C'est donc avec la conviction profonde qu'il est de notre devoir de proposer des solutions concrètes pour lutter plus efficacement encore contre ce fléau que nous souhaitons, ce matin, poser ensemble les bases d'un projet à la fois extrêmement ferme et équilibré.

Outre les réponses budgétaires fondamentales – je l'ai rappelé –, nous soutenons profondément celle que propose aujourd'hui la rapporteure Moutchou et qui se décompose en quatre temps : sanctionner, informer, accompagner et anticiper. Car oui, cette proposition de loi repose bien sur cet équilibre global ; en négliger un aspect créerait un déséquilibre qui fragiliserait l'édifice.

Sanctionner, d'abord. Le groupe Horizons et apparentés est profondément convaincu de la nécessité de faire preuve d'une extrême fermeté à l'égard de celles et ceux qui attaquent les symboles de notre République et se rendent coupables de délits qui portent un préjudice majeur au corps social tout entier : les auteurs récidivistes de violences commises sur les personnes dépositaires de l'autorité publique, magistrats, élus, chauffeurs de transports en commun, enseignants et personnels soignants. À cet égard, il semble nécessaire d'instaurer une peine minimale pour les délits ciblant les symboles de la République, les institutions et les personnes qui consacrent leur vie professionnelle à l'intérêt général. Cela ne constituerait en rien une marque de défiance à l'égard de l'autorité judiciaire.

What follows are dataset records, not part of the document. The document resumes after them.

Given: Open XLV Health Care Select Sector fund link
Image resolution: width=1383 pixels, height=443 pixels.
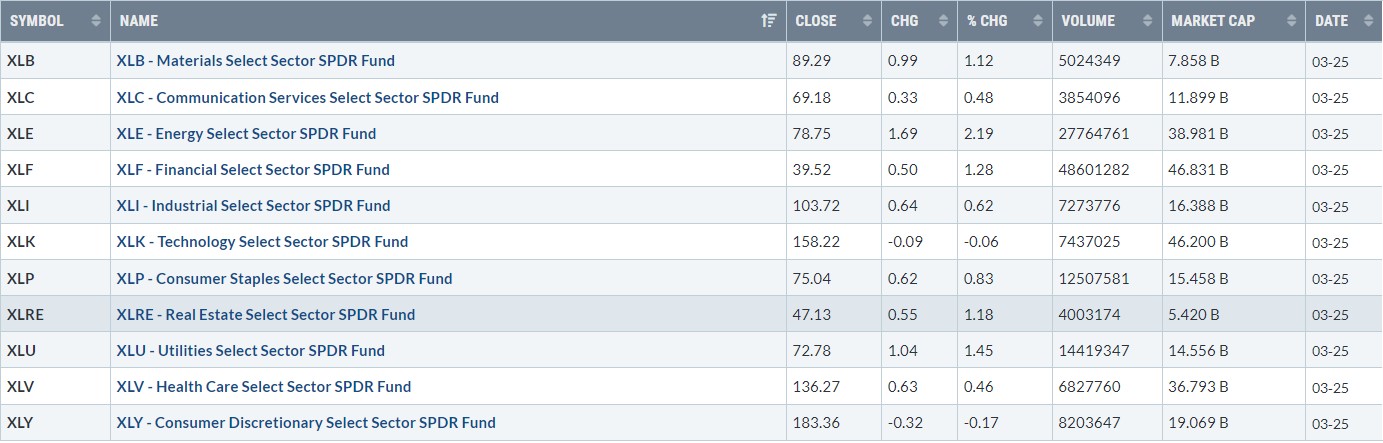Looking at the screenshot, I should (x=263, y=387).
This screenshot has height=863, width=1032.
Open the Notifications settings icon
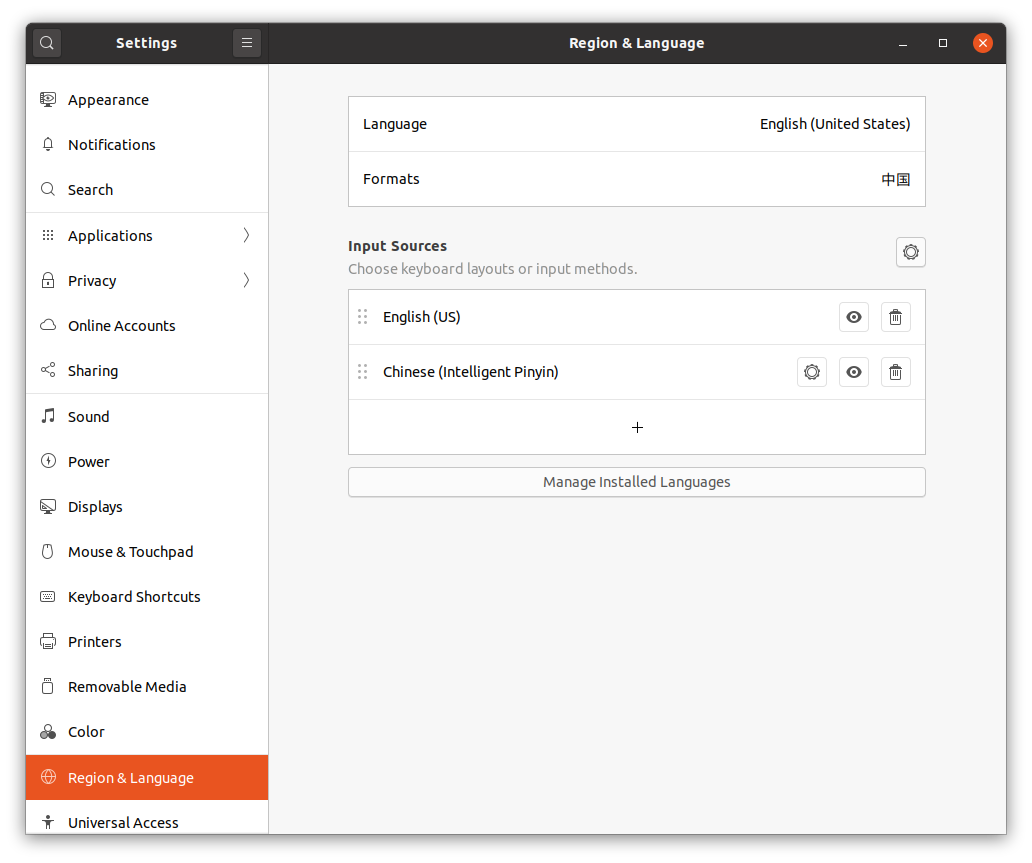coord(47,144)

Non, il ne s'agit pas d'un rétablissement des peines planchers généralisées. Nous proposons ici un dispositif ciblé, proportionné et justifié par la nécessité de mettre toute notre énergie à lutter contre ce fléau : les actes de récidive visant les personnes qui exercent une mission de service public, bien trop souvent prises pour cibles. Comment peut-on accepter qu'une personne qui violenterait, pour la seconde fois, un chauffeur de bus, une infirmière, un gardien de HLM, une enseignante ou un agent de la CAF n'encoure pas une sanction à la hauteur du préjudice qu'elle cause à toute notre société ?

C'est ce ciblage qui rend la philosophie de cette peine minimale bien différente de celle qui avait guidé le dispositif applicable à partir de 2008. En instaurant une peine minimale pour les violences commises envers ceux qui sont les visages de la République, l'article 1er de cette proposition de loi vise bien à poser une différence essentielle : violenter physiquement une personne exerçant une mission de service public, c'est s'attaquer à la République tout entière.

La peine minimale vise donc à dissuader les auteurs de récidiver. Les magistrats pourront mettre en avant, lors de la première infraction, le fait qu'en cas de récidive ils seraient tenus par la loi, sauf justification, de prononcer une peine de prison ferme.

Ce texte se garde toutefois de tout sentiment simpliste qui pourrait conduire à considérer qu'une action sur l'échelle des peines serait une arme suffisante pour régler le problème complexe de la récidive. Le principe d'une peine minimale dissuasive permettra-t-il à lui seul d'endiguer ce fléau ? Non, mais c'est la première pierre à un édifice global qui repose également sur l'accompagnement, l'information et l'anticipation.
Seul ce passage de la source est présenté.